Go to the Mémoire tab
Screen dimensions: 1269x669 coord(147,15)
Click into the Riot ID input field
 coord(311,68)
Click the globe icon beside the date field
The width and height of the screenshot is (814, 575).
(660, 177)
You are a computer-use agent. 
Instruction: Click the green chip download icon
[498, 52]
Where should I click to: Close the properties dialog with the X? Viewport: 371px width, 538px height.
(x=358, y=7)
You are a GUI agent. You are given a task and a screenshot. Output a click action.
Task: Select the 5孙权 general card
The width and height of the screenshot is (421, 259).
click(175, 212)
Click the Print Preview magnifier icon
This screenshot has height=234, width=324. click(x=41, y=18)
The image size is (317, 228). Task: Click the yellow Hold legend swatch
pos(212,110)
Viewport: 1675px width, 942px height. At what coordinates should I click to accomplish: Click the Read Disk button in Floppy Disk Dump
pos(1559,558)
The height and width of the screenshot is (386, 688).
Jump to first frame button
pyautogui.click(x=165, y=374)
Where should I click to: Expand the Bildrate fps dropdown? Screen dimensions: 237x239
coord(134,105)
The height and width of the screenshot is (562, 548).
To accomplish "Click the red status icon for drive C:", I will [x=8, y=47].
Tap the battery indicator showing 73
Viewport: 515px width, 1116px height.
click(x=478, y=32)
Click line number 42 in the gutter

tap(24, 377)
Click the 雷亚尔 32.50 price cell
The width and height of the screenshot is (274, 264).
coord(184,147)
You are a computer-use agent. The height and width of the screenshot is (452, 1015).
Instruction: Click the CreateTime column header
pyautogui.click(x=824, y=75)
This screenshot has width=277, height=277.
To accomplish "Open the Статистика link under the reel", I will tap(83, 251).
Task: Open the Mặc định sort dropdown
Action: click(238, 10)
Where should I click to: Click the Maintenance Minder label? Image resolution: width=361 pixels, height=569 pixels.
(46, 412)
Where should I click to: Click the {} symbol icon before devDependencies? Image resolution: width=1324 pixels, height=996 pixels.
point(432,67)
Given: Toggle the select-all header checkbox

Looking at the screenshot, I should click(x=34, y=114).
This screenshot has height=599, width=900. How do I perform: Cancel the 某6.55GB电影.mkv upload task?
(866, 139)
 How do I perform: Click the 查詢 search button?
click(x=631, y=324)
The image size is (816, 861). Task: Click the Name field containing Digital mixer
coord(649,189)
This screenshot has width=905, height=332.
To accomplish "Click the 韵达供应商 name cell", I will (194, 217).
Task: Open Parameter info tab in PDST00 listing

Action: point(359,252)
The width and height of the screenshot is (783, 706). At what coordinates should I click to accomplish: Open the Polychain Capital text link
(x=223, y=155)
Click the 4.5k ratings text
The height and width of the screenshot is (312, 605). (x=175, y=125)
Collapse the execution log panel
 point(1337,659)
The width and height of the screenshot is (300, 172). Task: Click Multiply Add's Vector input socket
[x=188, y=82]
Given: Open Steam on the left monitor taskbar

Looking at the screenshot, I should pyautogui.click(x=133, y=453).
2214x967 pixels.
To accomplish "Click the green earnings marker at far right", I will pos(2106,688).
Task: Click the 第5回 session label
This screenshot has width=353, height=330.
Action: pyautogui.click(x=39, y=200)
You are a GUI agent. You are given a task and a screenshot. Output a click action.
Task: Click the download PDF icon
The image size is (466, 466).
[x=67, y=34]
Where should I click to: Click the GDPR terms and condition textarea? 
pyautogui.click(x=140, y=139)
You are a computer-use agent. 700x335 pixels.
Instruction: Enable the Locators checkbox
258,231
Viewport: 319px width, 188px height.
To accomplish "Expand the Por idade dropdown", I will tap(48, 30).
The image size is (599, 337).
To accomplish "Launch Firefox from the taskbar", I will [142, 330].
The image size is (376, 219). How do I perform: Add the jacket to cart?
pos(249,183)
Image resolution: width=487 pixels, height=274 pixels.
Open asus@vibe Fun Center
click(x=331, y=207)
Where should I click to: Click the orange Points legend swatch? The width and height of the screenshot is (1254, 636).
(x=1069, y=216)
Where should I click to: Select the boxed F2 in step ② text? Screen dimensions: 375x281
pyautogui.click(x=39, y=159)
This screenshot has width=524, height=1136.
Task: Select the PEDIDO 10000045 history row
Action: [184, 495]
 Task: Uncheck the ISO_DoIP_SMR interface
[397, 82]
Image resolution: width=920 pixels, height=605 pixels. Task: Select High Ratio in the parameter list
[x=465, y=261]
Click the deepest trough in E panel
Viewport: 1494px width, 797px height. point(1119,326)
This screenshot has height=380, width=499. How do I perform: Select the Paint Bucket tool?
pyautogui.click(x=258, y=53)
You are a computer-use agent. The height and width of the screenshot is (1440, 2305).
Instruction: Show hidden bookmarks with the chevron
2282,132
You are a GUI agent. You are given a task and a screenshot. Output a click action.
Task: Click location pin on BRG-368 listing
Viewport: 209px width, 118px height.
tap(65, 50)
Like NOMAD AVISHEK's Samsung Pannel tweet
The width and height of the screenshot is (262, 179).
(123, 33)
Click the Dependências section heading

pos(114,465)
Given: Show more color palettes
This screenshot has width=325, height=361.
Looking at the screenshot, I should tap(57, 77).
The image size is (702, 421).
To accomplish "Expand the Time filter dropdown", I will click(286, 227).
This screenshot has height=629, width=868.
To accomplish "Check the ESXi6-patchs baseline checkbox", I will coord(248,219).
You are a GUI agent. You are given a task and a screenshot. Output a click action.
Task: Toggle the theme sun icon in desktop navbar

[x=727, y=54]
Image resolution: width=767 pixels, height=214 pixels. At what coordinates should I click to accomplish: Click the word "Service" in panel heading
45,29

Work to complete: Copy the listing from the line with "Task: Open Parameter" up to and including the line with "(x=1069, y=216)", reproducing each line without change.

Final answer:
Task: Open Parameter info tab in PDST00 listing

Action: point(359,252)
The width and height of the screenshot is (783, 706). At what coordinates should I click to accomplish: Open the Polychain Capital text link
(x=223, y=155)
Click the 4.5k ratings text
The height and width of the screenshot is (312, 605). (x=175, y=125)
Collapse the execution log panel
 point(1337,659)
The width and height of the screenshot is (300, 172). Task: Click Multiply Add's Vector input socket
[x=188, y=82]
Given: Open Steam on the left monitor taskbar

Looking at the screenshot, I should pyautogui.click(x=133, y=453).
2214x967 pixels.
To accomplish "Click the green earnings marker at far right", I will pos(2106,688).
Task: Click the 第5回 session label
This screenshot has width=353, height=330.
Action: pyautogui.click(x=39, y=200)
You are a GUI agent. You are given a task and a screenshot. Output a click action.
Task: Click the download PDF icon
The image size is (466, 466).
[x=67, y=34]
Where should I click to: Click the GDPR terms and condition textarea? 
pyautogui.click(x=140, y=139)
You are a computer-use agent. 700x335 pixels.
Instruction: Enable the Locators checkbox
258,231
Viewport: 319px width, 188px height.
To accomplish "Expand the Por idade dropdown", I will tap(48, 30).
The image size is (599, 337).
To accomplish "Launch Firefox from the taskbar", I will [142, 330].
The image size is (376, 219). How do I perform: Add the jacket to cart?
pos(249,183)
Image resolution: width=487 pixels, height=274 pixels.
Open asus@vibe Fun Center
click(x=331, y=207)
Where should I click to: Click the orange Points legend swatch? The width and height of the screenshot is (1254, 636).
(x=1069, y=216)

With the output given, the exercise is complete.